Food distributors interviewed, both those in fancy food and healthy food, admit that more interest has been shown in the healthy product industry since manufacturers have gone to better packaging. Many crossover manufacturers expressed the feeling that the specialty food buyers do so with an interest in gift baskets and other special occasion purchasing and sell-through, while more grocery stores are looking at so-called "healthy food" for open stock. Ed Ginsberg, president of Chambord International, the company that markets St. Dalfour and Chambord Preserves, said the crossover between the two classes of trade has been dramatic, but pricing has sometimes been a stumbling block for the more upscale type of products that are also healthy. "Specialty and department stores have traditionally been selling the upscale products, even those with healthy images, for high prices, while the mass market, which is taking these products in, offers them at a more realistic retail," Ginsberg said. Some stores that have retailed some high quality preserves in his line for $5.99 (vs. a more realistic $2.99 based on their cost) "appear to want to pay off their mortgages on a couple of jars of preserves," he said. "The gourmet business was a 1980s business," said Ehud Yonay, president of Greater Galilee Gourmet, Santa Monica, Calif. "The 1990s came and the market dropped. The gourmet was luxury, while the interest grew in 'healthy.' "So the people [and the stores] purchased more of the healthy foods. Now the natural foods buyers are coming to the fancy food shows, and the fancy foods buyers are coming to the natural products shows."

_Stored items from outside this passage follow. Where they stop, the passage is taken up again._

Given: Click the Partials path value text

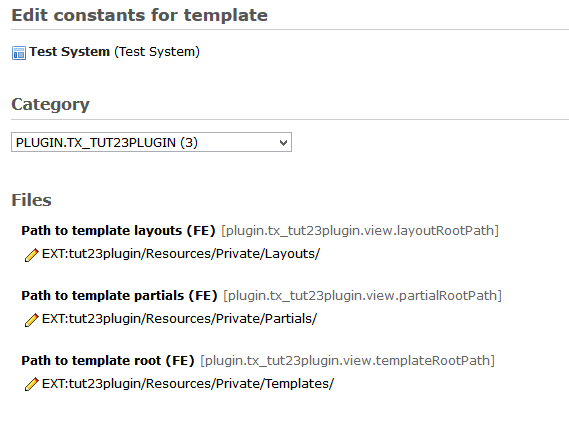Looking at the screenshot, I should click(179, 319).
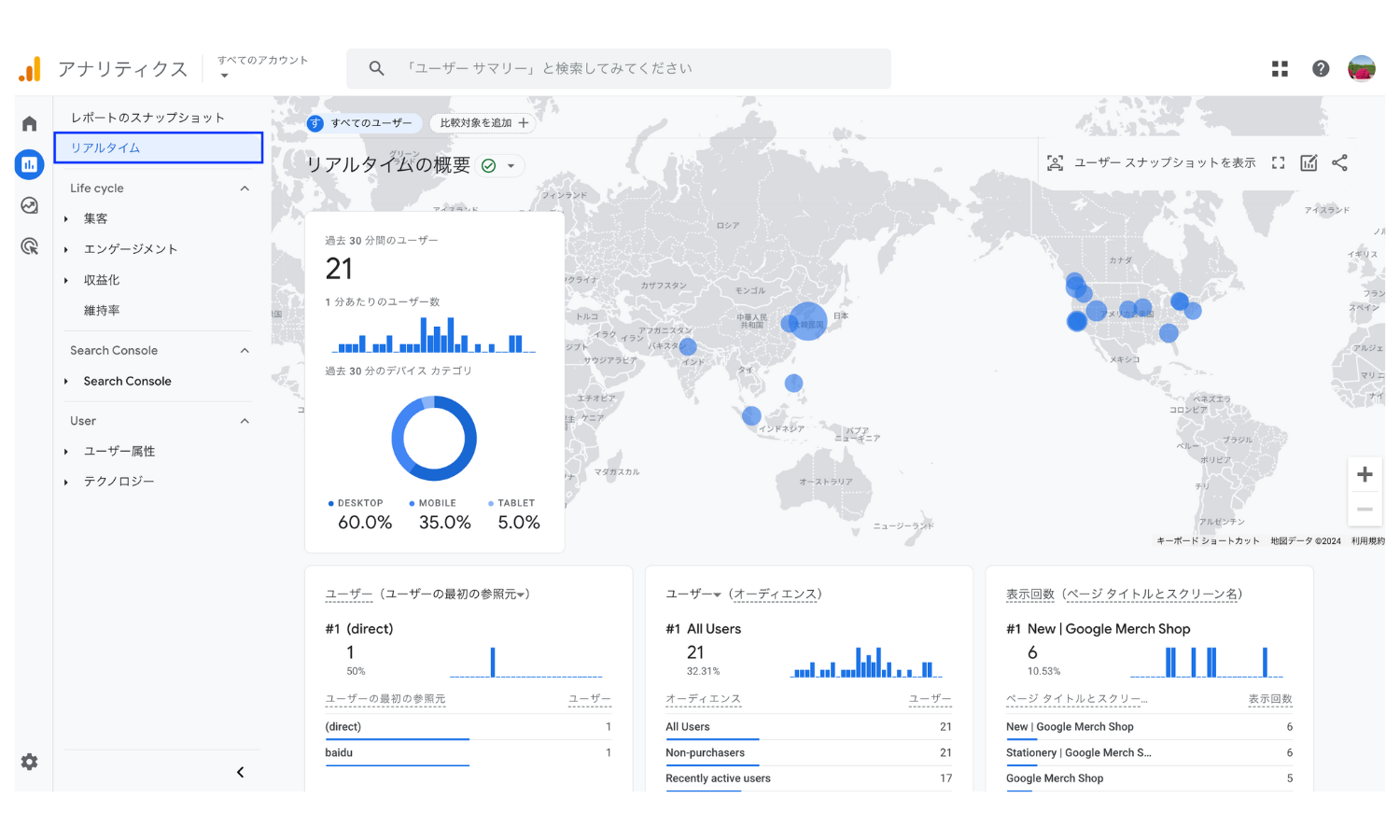Open the Admin settings gear

pos(30,762)
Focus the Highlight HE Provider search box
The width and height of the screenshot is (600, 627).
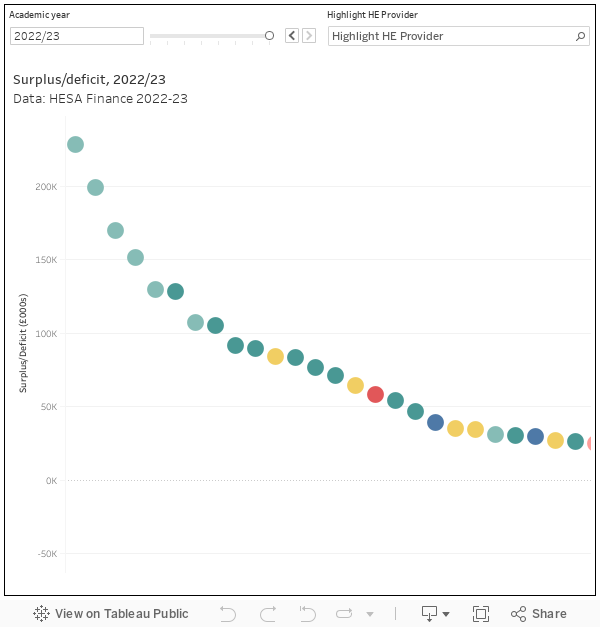[x=450, y=36]
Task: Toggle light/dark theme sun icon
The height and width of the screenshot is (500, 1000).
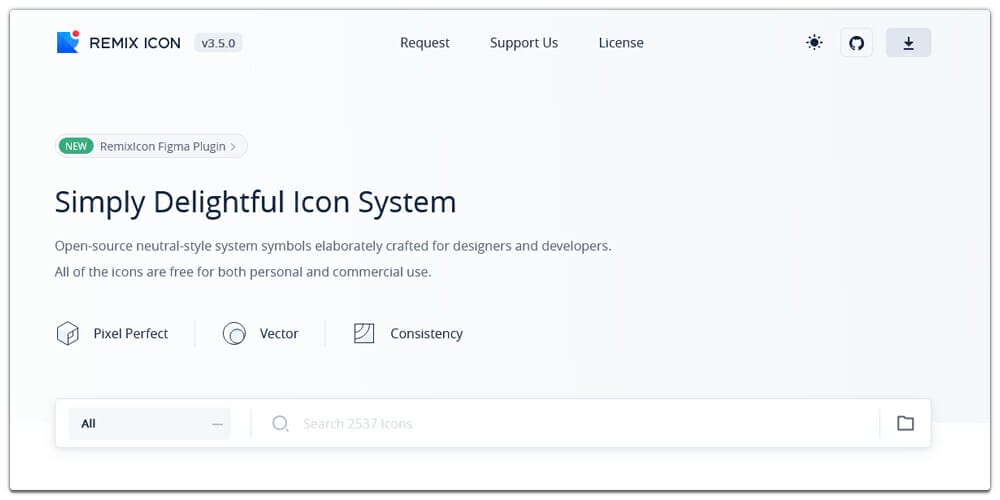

Patrick Timpone, president of Timpone's Fresh Foods, Austin, Texas, expressed his thought that "taste is where it's at these days. Natural foods were not always that way. Now that products are being made with better taste, consumers who accepted high-priced specialty foods as a treat are now looking for less expensive 'healthy foods' and products with good taste. And the stores with broad distribution outlets are looking for products to fill the consumer's wants.
"That hasn't always been the case," he added.
Lauri Jae Sweetland, sales manager of Captain Toady's Tasty Sauces, Mercer Island, Wash., said, "This is a writing show. We didn't write one order in the Fancy Food Show [NASFT Show in San Francisco]. "The people there appeared to be there to buy big names and fancy candy. Here, I've written 10 orders already," she remarked near the end of the second day.